Parliament (national level) and County Assemblies (county level) are in charge of this stage.  It entails: -

Debate on the budget estimates by the parliament and county assemblies.

Amendment and approval of the budget estimates after treasury tables them before Parliament and/or the County Assemblies.

Enactment of the appropriation law (also known as Approved Budgets) and any other laws required to implement the budgetary proposals.

Step Three: Implementation

The National Treasury is in charge of the implementation stage. Here, the budget proposals passed by Parliament or the County Assemblies are implemented.

Parliamentary oversight also takes place at this point and it involves evaluating and accounting for budgeted revenues and expenditures; reviewing and reporting on those budgeted revenues and expenditures every three months.
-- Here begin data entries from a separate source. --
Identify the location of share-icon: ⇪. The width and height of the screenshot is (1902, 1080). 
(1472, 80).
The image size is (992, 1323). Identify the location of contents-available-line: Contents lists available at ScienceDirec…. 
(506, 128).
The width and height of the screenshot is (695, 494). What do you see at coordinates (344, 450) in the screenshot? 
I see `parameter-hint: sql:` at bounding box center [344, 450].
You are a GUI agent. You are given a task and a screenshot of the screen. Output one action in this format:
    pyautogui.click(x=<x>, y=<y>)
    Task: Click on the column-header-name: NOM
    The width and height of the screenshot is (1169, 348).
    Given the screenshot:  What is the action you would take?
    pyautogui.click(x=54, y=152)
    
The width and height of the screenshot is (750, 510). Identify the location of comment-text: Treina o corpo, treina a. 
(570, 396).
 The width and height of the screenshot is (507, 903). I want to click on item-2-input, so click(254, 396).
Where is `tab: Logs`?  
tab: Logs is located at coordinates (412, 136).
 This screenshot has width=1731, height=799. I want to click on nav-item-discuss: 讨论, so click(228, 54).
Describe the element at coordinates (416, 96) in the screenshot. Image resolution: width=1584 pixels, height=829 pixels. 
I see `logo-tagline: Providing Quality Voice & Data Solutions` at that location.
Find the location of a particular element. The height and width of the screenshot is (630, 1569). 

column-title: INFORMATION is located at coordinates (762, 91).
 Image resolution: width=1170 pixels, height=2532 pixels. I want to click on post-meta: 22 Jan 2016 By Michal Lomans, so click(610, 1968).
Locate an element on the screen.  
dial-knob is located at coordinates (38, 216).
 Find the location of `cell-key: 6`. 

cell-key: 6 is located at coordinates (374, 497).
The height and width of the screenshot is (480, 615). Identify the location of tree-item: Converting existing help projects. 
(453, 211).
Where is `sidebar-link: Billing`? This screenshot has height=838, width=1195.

National and county governments also give trimestral budget implementation reports.

Quarterly budget implementation reports by the Controller of Budget are also documented and submitted at this stage. The national and county governments should also come up with quarterly budget implementation reports which belong to this stage.

Step Four: Audit

This is the final stage of the budget-making process, usually handled by the Office of the Auditor General which reviews and reports on the accounts of both national and county governments.

The audit report confirms whether or not both levels of government spent public money legally and effectively.

The reports are then tabled before Parliament and the respective county assemblies; after which both are expected to debate and take appropriate action within three months of receiving the audit report.